● TASK TO CARRY OUT: Turn every line of the listing into a Markdown table with the columns Row and Listing line. Number the rows and leave out the blank lines.

● PROVIDED DATA:
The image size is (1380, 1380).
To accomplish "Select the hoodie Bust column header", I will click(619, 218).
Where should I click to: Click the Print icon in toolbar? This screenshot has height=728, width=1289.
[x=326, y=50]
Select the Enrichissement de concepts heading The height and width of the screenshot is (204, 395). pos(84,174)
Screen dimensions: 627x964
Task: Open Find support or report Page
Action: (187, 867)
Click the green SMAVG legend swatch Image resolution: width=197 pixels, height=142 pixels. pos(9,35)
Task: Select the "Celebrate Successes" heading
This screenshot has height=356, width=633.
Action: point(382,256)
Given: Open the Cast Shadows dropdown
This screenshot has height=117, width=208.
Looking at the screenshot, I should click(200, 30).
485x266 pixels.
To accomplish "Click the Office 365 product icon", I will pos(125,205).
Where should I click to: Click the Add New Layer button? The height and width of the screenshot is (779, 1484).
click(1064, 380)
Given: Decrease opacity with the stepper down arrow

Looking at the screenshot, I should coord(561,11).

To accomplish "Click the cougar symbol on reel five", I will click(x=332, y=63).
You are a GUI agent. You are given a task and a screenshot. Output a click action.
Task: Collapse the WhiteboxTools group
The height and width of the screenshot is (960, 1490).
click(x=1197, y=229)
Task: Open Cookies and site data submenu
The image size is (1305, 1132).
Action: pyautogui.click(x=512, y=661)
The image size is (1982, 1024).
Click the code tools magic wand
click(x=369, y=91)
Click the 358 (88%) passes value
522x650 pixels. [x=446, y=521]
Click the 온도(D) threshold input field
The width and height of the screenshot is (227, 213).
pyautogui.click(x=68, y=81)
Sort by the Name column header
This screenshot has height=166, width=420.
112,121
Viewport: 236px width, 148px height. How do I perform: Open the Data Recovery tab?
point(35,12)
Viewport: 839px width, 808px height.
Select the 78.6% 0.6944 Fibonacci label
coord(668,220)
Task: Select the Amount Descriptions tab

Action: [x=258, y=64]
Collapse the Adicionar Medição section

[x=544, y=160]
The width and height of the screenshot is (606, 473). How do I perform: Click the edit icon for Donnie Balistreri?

● FINAL ANSWER:
| Row | Listing line |
|---|---|
| 1 | The image size is (1380, 1380). |
| 2 | To accomplish "Select the hoodie Bust column header", I will click(619, 218). |
| 3 | Where should I click to: Click the Print icon in toolbar? This screenshot has height=728, width=1289. |
| 4 | [x=326, y=50] |
| 5 | Select the Enrichissement de concepts heading The height and width of the screenshot is (204, 395). pos(84,174) |
| 6 | Screen dimensions: 627x964 |
| 7 | Task: Open Find support or report Page |
| 8 | Action: (187, 867) |
| 9 | Click the green SMAVG legend swatch Image resolution: width=197 pixels, height=142 pixels. pos(9,35) |
| 10 | Task: Select the "Celebrate Successes" heading |
| 11 | This screenshot has height=356, width=633. |
| 12 | Action: point(382,256) |
| 13 | Given: Open the Cast Shadows dropdown |
| 14 | This screenshot has height=117, width=208. |
| 15 | Looking at the screenshot, I should click(200, 30). |
| 16 | 485x266 pixels. |
| 17 | To accomplish "Click the Office 365 product icon", I will pos(125,205). |
| 18 | Where should I click to: Click the Add New Layer button? The height and width of the screenshot is (779, 1484). |
| 19 | click(1064, 380) |
| 20 | Given: Decrease opacity with the stepper down arrow |
| 21 | Looking at the screenshot, I should coord(561,11). |
| 22 | To accomplish "Click the cougar symbol on reel five", I will click(x=332, y=63). |
| 23 | You are a GUI agent. You are given a task and a screenshot. Output a click action. |
| 24 | Task: Collapse the WhiteboxTools group |
| 25 | The height and width of the screenshot is (960, 1490). |
| 26 | click(x=1197, y=229) |
| 27 | Task: Open Cookies and site data submenu |
| 28 | The image size is (1305, 1132). |
| 29 | Action: pyautogui.click(x=512, y=661) |
| 30 | The image size is (1982, 1024). |
| 31 | Click the code tools magic wand |
| 32 | click(x=369, y=91) |
| 33 | Click the 358 (88%) passes value |
| 34 | 522x650 pixels. [x=446, y=521] |
| 35 | Click the 온도(D) threshold input field |
| 36 | The width and height of the screenshot is (227, 213). |
| 37 | pyautogui.click(x=68, y=81) |
| 38 | Sort by the Name column header |
| 39 | This screenshot has height=166, width=420. |
| 40 | 112,121 |
| 41 | Viewport: 236px width, 148px height. How do I perform: Open the Data Recovery tab? |
| 42 | point(35,12) |
| 43 | Viewport: 839px width, 808px height. |
| 44 | Select the 78.6% 0.6944 Fibonacci label |
| 45 | coord(668,220) |
| 46 | Task: Select the Amount Descriptions tab |
| 47 | Action: [x=258, y=64] |
| 48 | Collapse the Adicionar Medição section |
| 49 | [x=544, y=160] |
| 50 | The width and height of the screenshot is (606, 473). How do I perform: Click the edit icon for Donnie Balistreri? |